Insgesamt spendeten 2020 nach Angaben der Deutschen Gesellschaft für Organspende 913 Menschen in Deutschland nach ihrem Tod Organe. „Letztlich ist die Bereitschaft zur Organspende eine persönliche Entscheidung, die allen Respekt verdient. Ich glaube an die Aufklärung. Wissen kann helfen, Ängste zu überwinden und zu rationalen Entscheidungen befähigen, auch wenn die Themen stark emotional beladen sind“, betont Dr. Ralf Suhr. 

Wir als Stiftung Gesundheitswissen sehen eine wichtige Aufgabe darin, durch gut aufbereitete, seriöse Informationen Vertrauen aufzubauen und den Menschen ihre Ängste vor der Auseinandersetzung mit dem Thema Organspende ein Stück weit zu nehmen.
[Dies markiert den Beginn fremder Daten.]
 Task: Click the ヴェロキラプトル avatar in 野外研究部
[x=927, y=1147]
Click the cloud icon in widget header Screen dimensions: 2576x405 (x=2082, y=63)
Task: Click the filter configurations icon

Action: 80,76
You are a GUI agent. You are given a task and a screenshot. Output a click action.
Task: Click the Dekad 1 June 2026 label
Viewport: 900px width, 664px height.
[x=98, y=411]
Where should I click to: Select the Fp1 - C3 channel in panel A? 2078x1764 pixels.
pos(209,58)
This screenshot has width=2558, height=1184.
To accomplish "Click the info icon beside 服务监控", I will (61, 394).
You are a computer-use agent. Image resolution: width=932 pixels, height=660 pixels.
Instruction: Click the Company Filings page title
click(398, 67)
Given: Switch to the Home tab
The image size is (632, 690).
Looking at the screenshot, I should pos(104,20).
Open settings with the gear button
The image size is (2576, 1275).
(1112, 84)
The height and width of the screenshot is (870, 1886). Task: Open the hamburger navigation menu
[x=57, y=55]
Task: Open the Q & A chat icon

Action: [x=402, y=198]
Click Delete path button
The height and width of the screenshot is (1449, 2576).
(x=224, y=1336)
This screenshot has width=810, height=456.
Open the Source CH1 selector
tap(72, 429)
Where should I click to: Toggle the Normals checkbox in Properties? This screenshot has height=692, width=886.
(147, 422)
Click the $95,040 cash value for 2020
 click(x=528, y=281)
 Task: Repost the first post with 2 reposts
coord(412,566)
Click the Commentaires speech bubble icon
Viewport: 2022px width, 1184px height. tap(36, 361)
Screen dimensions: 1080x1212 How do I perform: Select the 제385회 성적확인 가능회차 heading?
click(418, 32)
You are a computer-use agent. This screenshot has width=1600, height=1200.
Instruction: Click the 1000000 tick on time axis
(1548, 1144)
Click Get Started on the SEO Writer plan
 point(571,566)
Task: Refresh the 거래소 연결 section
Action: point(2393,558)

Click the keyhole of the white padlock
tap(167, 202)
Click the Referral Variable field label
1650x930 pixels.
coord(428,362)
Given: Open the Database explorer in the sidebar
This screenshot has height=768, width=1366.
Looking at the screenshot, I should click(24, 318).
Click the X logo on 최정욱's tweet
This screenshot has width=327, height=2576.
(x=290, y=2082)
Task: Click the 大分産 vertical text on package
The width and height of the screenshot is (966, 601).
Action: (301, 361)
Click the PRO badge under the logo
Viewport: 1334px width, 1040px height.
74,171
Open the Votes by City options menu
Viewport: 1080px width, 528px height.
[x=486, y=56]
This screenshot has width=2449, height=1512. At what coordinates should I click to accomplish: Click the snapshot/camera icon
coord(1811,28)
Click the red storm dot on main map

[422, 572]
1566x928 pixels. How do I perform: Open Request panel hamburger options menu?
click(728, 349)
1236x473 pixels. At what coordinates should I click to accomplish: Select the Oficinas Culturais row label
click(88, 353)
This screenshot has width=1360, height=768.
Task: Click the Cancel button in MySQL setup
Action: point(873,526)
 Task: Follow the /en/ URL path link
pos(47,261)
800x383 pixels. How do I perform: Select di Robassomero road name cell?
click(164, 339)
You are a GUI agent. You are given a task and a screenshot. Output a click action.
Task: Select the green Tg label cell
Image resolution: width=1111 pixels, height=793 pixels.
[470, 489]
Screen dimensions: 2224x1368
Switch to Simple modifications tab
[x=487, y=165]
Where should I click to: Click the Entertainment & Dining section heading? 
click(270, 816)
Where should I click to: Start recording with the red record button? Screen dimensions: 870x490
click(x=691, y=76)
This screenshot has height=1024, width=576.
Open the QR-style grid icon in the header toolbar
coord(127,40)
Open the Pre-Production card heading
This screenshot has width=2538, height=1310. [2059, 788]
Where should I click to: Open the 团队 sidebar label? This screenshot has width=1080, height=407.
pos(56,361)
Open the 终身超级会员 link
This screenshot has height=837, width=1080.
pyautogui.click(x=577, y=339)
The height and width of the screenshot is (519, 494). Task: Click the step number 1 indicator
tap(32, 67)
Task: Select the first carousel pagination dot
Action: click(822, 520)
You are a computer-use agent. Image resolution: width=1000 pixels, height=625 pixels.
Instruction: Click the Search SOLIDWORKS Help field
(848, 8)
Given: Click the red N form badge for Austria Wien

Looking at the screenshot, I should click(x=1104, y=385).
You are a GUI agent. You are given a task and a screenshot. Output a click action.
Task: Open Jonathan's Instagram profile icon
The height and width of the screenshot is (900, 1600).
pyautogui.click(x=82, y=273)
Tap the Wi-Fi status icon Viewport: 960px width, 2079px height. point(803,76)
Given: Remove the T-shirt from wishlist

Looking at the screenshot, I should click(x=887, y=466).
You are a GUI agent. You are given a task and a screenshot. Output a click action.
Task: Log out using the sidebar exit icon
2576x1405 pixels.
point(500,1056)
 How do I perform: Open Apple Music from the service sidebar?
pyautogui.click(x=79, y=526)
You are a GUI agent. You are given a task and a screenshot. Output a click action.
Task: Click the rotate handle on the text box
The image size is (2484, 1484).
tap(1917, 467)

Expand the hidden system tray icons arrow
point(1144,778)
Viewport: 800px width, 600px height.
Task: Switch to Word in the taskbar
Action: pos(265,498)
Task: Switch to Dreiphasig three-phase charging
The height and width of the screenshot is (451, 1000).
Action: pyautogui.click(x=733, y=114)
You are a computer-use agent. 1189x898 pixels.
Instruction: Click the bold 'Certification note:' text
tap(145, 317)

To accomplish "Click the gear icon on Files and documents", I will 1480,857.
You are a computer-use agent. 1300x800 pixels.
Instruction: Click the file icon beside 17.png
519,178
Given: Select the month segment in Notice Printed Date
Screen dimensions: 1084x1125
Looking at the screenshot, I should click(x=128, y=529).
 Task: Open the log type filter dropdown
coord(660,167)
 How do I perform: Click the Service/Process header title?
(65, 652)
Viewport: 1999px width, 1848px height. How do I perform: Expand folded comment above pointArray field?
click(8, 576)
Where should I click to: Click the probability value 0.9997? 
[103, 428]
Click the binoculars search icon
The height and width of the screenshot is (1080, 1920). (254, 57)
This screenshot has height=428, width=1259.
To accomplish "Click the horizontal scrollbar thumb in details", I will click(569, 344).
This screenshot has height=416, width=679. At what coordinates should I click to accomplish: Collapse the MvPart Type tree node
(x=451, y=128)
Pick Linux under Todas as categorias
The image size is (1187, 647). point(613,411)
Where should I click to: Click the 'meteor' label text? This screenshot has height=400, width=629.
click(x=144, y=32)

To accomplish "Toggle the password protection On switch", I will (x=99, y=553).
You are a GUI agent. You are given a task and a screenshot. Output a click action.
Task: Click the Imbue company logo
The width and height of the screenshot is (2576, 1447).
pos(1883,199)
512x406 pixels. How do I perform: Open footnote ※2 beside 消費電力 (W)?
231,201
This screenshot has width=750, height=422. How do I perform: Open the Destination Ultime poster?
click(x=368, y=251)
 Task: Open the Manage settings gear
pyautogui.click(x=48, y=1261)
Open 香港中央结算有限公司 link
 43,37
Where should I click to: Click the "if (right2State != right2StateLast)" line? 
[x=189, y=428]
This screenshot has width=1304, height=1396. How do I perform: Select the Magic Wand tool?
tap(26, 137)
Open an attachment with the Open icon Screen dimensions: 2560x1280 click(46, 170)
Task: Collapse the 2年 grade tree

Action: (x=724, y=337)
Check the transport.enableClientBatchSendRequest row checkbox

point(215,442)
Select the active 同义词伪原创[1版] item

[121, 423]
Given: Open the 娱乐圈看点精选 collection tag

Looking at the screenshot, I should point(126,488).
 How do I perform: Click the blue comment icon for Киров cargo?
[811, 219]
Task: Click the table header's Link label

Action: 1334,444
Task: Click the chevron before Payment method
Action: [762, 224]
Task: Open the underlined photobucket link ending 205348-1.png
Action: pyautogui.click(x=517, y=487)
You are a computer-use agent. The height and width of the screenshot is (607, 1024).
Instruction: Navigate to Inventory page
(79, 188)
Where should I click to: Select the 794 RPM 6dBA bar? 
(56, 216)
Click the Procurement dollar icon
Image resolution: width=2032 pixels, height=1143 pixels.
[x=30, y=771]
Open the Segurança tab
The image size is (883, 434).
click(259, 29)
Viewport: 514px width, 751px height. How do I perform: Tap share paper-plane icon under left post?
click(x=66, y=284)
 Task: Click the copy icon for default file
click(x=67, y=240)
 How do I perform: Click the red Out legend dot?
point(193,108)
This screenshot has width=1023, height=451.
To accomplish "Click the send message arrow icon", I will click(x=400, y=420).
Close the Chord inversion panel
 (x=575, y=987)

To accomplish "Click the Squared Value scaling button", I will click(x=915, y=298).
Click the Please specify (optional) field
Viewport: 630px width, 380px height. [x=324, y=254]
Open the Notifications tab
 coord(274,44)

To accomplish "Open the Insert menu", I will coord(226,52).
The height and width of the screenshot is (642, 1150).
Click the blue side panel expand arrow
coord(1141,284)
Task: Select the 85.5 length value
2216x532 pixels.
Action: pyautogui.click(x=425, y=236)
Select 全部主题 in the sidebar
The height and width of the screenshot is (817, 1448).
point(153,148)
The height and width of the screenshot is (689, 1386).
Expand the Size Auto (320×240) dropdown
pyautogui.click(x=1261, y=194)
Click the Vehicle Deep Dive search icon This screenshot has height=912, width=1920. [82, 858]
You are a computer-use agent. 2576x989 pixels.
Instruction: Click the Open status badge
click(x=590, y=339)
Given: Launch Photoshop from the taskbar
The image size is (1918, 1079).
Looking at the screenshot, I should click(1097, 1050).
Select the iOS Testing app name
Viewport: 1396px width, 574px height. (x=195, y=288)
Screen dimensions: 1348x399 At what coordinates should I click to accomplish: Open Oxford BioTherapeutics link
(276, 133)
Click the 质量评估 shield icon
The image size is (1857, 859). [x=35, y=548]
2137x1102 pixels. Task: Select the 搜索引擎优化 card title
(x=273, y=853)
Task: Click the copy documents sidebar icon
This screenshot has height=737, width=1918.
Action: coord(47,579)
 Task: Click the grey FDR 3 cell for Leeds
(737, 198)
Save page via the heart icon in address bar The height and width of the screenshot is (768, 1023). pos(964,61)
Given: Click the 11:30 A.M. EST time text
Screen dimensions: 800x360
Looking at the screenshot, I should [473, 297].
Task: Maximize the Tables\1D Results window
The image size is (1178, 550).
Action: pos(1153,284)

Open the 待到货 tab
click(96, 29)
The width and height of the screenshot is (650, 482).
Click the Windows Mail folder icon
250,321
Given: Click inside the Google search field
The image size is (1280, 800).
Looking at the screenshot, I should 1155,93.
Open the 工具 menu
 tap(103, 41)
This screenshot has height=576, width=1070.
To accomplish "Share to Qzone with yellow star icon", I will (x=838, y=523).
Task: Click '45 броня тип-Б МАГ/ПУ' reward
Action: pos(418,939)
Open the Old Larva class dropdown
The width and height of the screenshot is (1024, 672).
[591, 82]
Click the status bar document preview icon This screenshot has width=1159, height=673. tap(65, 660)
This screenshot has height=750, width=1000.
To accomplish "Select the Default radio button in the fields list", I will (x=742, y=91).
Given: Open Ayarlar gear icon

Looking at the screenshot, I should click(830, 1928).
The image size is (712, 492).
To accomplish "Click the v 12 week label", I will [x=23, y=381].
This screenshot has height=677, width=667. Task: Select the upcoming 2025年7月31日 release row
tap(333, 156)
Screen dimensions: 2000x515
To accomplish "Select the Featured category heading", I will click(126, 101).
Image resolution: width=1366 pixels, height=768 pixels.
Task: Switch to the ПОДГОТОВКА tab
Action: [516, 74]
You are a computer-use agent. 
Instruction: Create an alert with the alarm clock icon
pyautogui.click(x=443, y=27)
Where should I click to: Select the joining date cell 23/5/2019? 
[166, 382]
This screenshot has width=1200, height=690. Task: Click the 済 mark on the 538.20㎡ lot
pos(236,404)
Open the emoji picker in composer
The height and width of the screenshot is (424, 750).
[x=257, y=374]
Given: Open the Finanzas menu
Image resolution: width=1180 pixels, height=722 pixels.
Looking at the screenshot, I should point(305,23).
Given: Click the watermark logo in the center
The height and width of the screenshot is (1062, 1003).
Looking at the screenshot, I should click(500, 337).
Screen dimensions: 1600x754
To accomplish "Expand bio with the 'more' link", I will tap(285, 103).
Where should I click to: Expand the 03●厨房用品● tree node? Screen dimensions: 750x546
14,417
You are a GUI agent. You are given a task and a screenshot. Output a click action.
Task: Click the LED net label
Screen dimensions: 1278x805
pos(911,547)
Dr. Ralf Suhr, Vorstandsvorsitzender der Stiftung Gesundheitswissen

Dennoch: Deutschland gehört zu den europäischen Schlusslichtern bei der Organspende

Wie die BZgA mitteilt, liegt die Zahl der Deutschen, die eine positive Einstellung zum Thema Organ- und Gewebespende haben, bei 82  Prozent. Dennoch gehört Deutschland weiterhin zu den europäischen Ländern mit dem geringsten Aufkommen an Organspendern nach Tod. Zuständig für die Vermittlung aller Spenderorgane, die in Deutschland, Belgien, Kroatien, Luxemburg, den Niederlanden, Österreich, Ungarn und Slowenien verstorbenen Menschen zur Transplantation entnommen werden, ist die gemeinnützige Stiftung Eurotransplant. Die Vergabe erfolgt anhand einer Liste nach Dringlichkeit und Erfolgsaussichten der Transplantation. Deutschland profitiert von der höheren Spendebereitschaft in den anderen Teilnehmer-Ländern. Seit Jahren werden mehr Organe aus dem Ausland importiert als abgegeben, bilanziert die DSO zuletzt in ihrem Jahresbericht 2018. Im Jahr 2018 wurden demnach 568 Spenderorgane nach Deutschland eingeführt, 421 gingen aus Deutschland in die anderen Eurotransplant-Länder. Die DSO verwies in diesem Zusammenhang in ihrem Jahresbericht zudem auf die Zahlen des Internationalen Registers für Organspende und -transplantation (Irodat). Demnach wurden in Deutschland im Jahr 2019 nur 11,2 Organspenden pro 1 Million Einwohner realisiert. Zum Vergleich: In Europas Spitzenreiter Spanien kamen auf 1 Million Einwohner 48,9 Organspenden.